Abstract

Models of the natural history of cancer have played an important role in shaping cancer prevention and control policies across the world. Notably, the US National Cancer institute (NCI) Cancer Intervention and Surveillance Modeling Network (CISNET) consortium has developed multiple such models and a modeling infrastructure that has supported the development of guidelines and policies for cancer screening and tobacco control in the US and elsewhere. The CISNET Lung models incorporate and synthetize smoking and lung cancer data from clinical trials, epidemiological studies and surveillance systems. These models have informed US screening guidelines. But important questions remain as screening programs are being implemented, such as the relative effectiveness of risk-based versus pack-year eligibility strategies or the potential of cessation programs within the context of lung screening. Simulation of the US 1950 and 1960 birth-cohorts show that for a given number of screens, risk-based screening programs lead in general to higher mortality reductions than pack-year based strategies. This is also true for LYG, but the difference is less pronounced. Independently of the program, adding cessation interventions at the point of screening leads to considerable gains in LYG, and to a lesser effect on deaths prevented. E.g., under current guidelines and a 40% screening uptake scenario, adding a cessation intervention at the time of first screen with a 15% success probability, could increase LYG by 140% and lung cancer deaths prevented by 28% (fig).
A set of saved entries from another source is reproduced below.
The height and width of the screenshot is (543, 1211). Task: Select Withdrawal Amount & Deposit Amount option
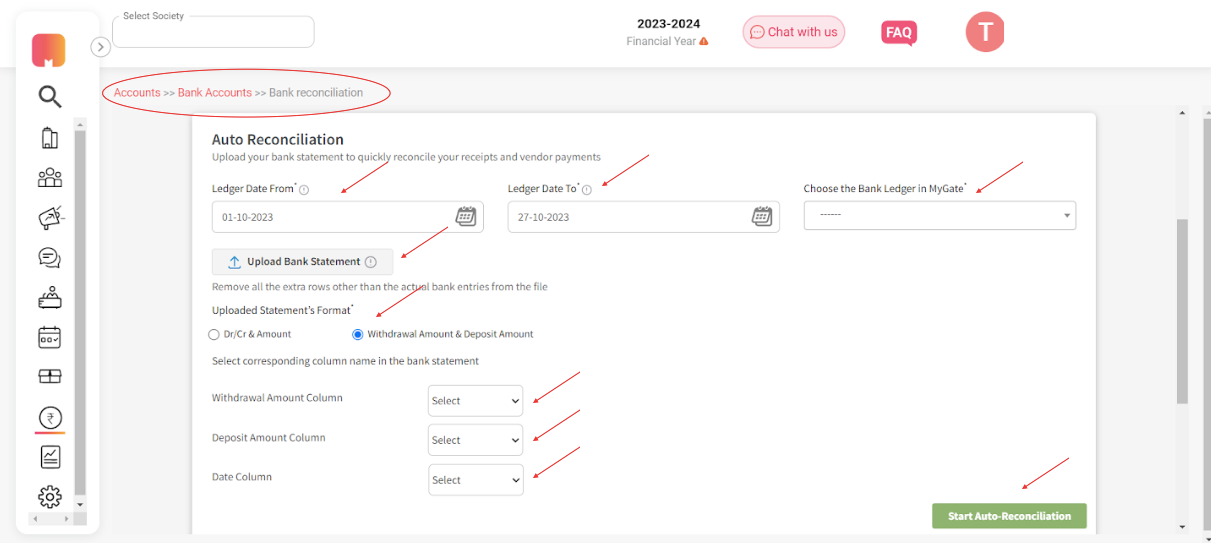pyautogui.click(x=358, y=334)
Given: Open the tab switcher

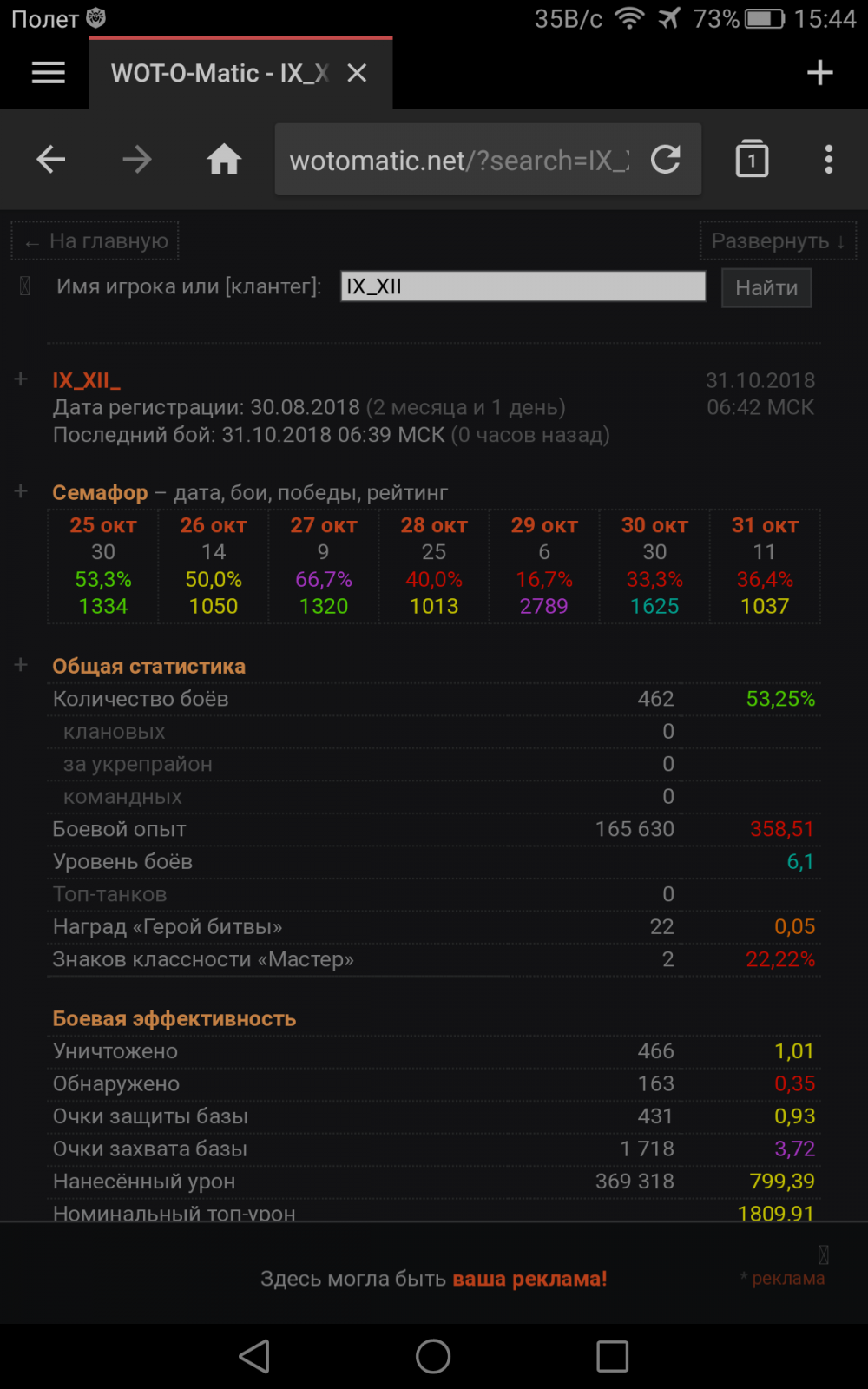Looking at the screenshot, I should [x=752, y=160].
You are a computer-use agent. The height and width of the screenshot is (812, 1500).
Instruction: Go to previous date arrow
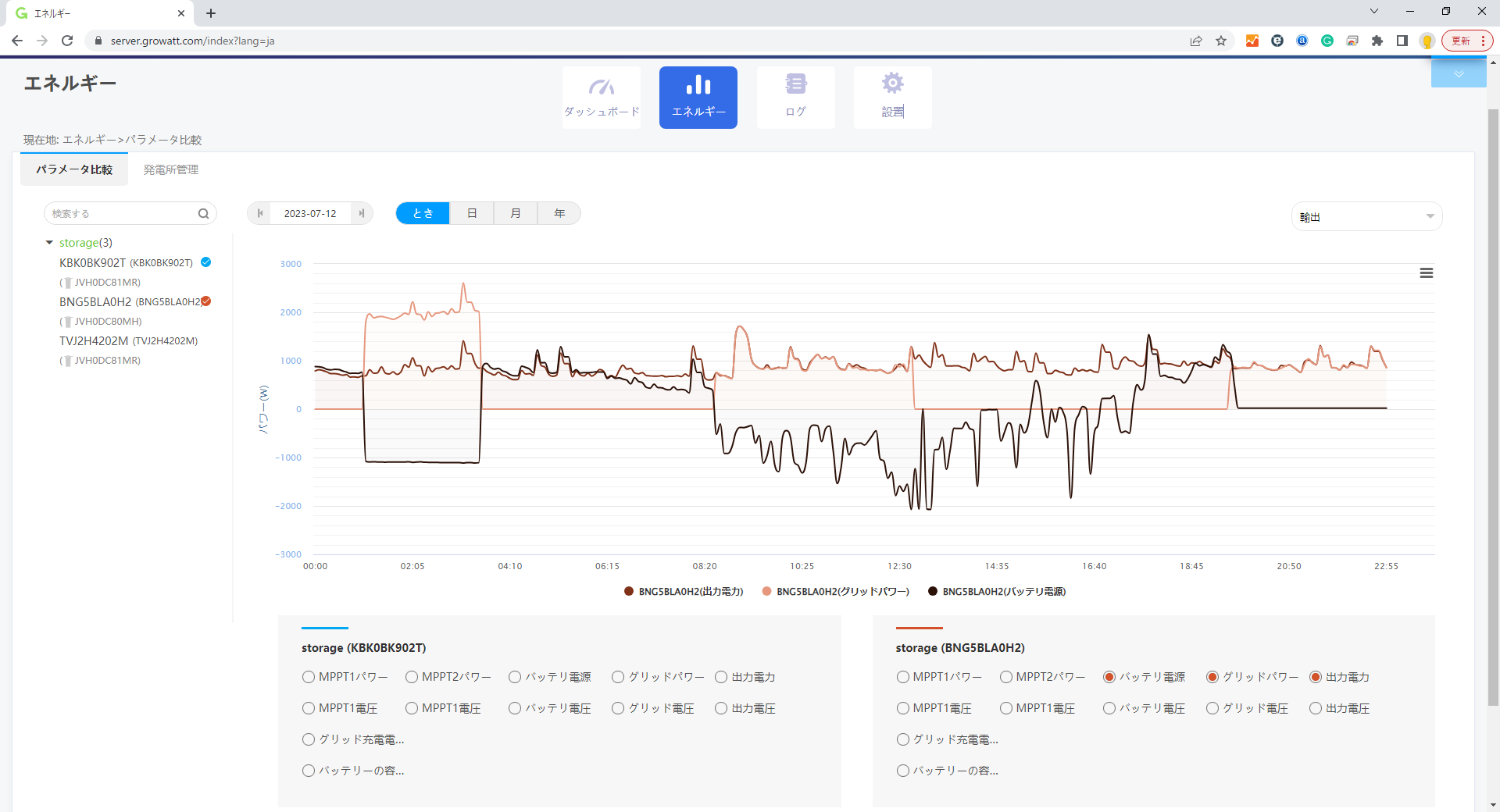point(260,214)
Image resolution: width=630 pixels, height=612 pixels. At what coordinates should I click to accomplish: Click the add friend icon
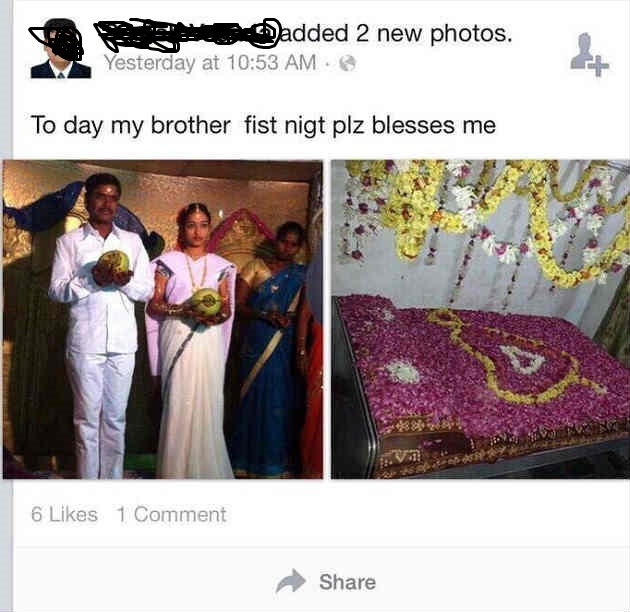pos(589,54)
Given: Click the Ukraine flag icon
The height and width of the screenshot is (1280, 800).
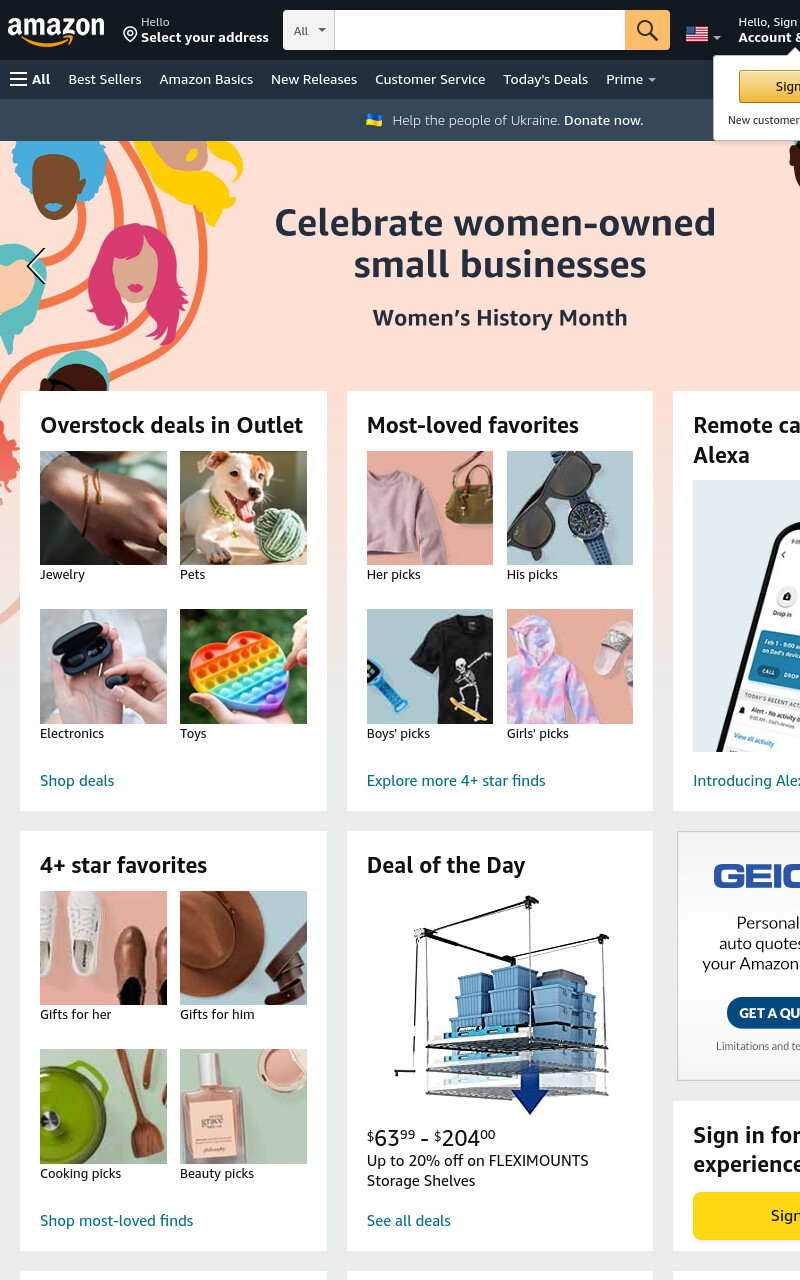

But the actual gains would greatly depend on coverage and the cessation probability (fig). Simulation modeling provides a framework to extrapolate findings from clinical trials and epidemiological studies into population outcomes. This has shown to be key to be able to refine and identify lung cancer prevention optimal strategies for a given setting. And to gather support among stakeholders to adopt and implement such strategies.